Lo que se pide:
Reproduce sin cambios el pasaje del texto sobre la escritura que va de "Aunque mi bitácora" a "experimentado la opuesta.", ambos incluidos.

Aunque mi bitácora (por otorgarle un término más elegante) es un ejercicio absolutamente frívolo, egocéntrico, pueril y sin más utilidad que el desahogo, la catarsis y el entretenimiento, a veces le he conferido atributos más nobles. Me he repetido con el corazón inflamado que escribir me sana, me purifica, me vacuna contra el olvido, me salva de la locura y de la mismísima muerte. Ese tipo de cosas les digo a mis alumnos cuando promuevo la escritura como práctica cotidiana. Y en buena medida lo creo. Para mí escribir es como pronunciar un conjuro en el que logro juntar de golpe las partes y estar en mí misma, toda completa, conmigo, aquí y no en otra parte, asiendo el tiempo, asiéndome. Es difícil entender esta sensación si no se ha experimentado la opuesta.

Material de trabajo:
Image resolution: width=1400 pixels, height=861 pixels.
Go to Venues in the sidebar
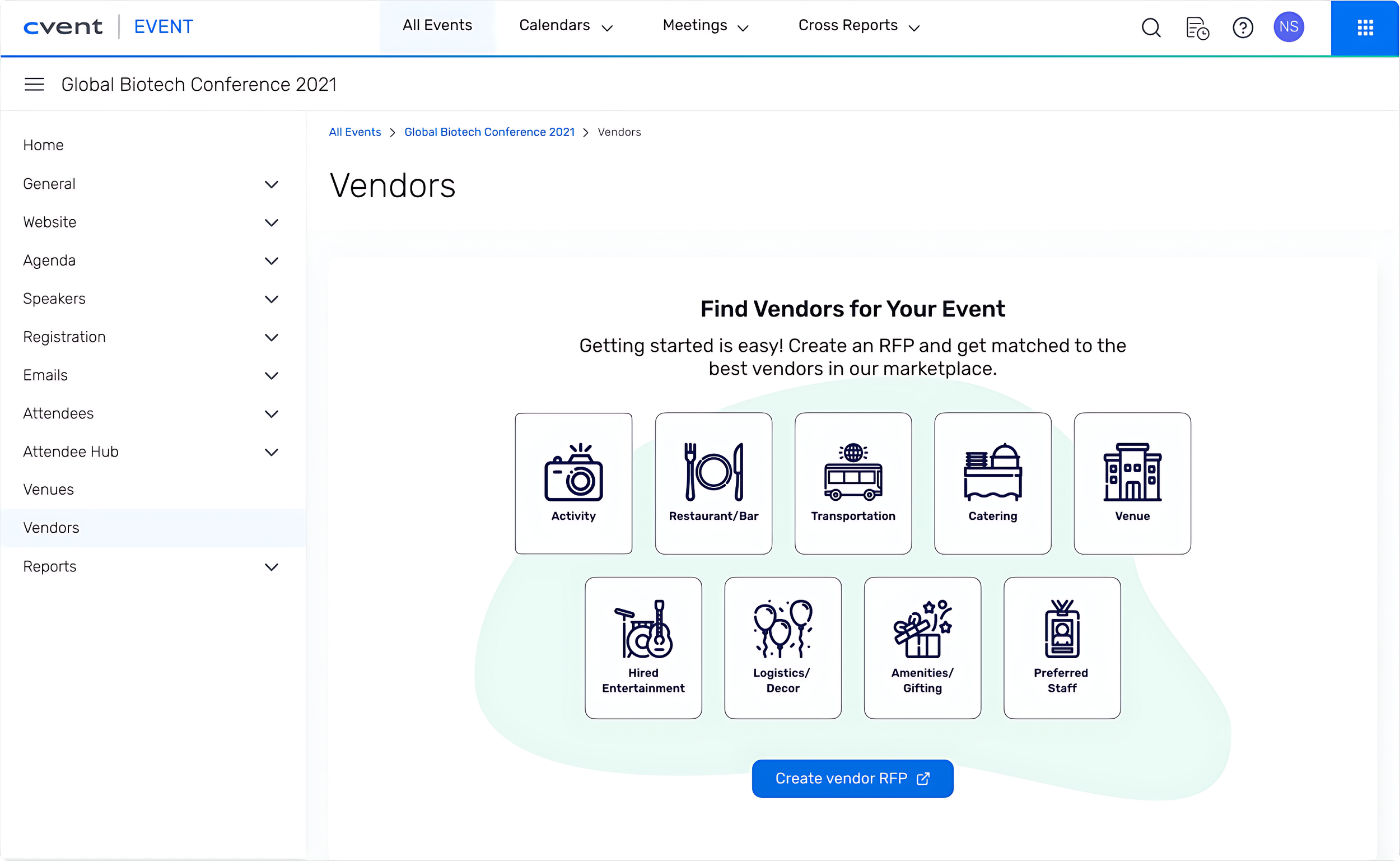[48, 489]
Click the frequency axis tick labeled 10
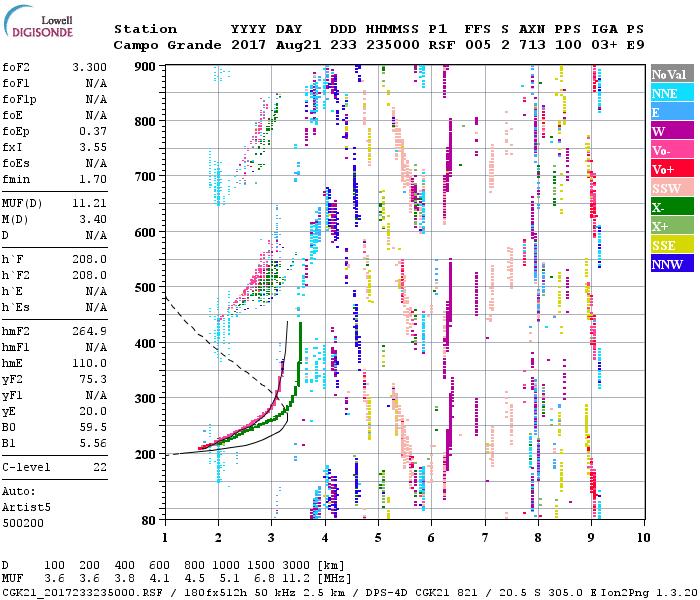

Resolución:
Aunque mi bitácora (por otorgarle un término más elegante) es un ejercicio absolutamente frívolo, egocéntrico, pueril y sin más utilidad que el desahogo, la catarsis y el entretenimiento, a veces le he conferido atributos más nobles. Me he repetido con el corazón inflamado que escribir me sana, me purifica, me vacuna contra el olvido, me salva de la locura y de la mismísima muerte. Ese tipo de cosas les digo a mis alumnos cuando promuevo la escritura como práctica cotidiana. Y en buena medida lo creo. Para mí escribir es como pronunciar un conjuro en el que logro juntar de golpe las partes y estar en mí misma, toda completa, conmigo, aquí y no en otra parte, asiendo el tiempo, asiéndome. Es difícil entender esta sensación si no se ha experimentado la opuesta.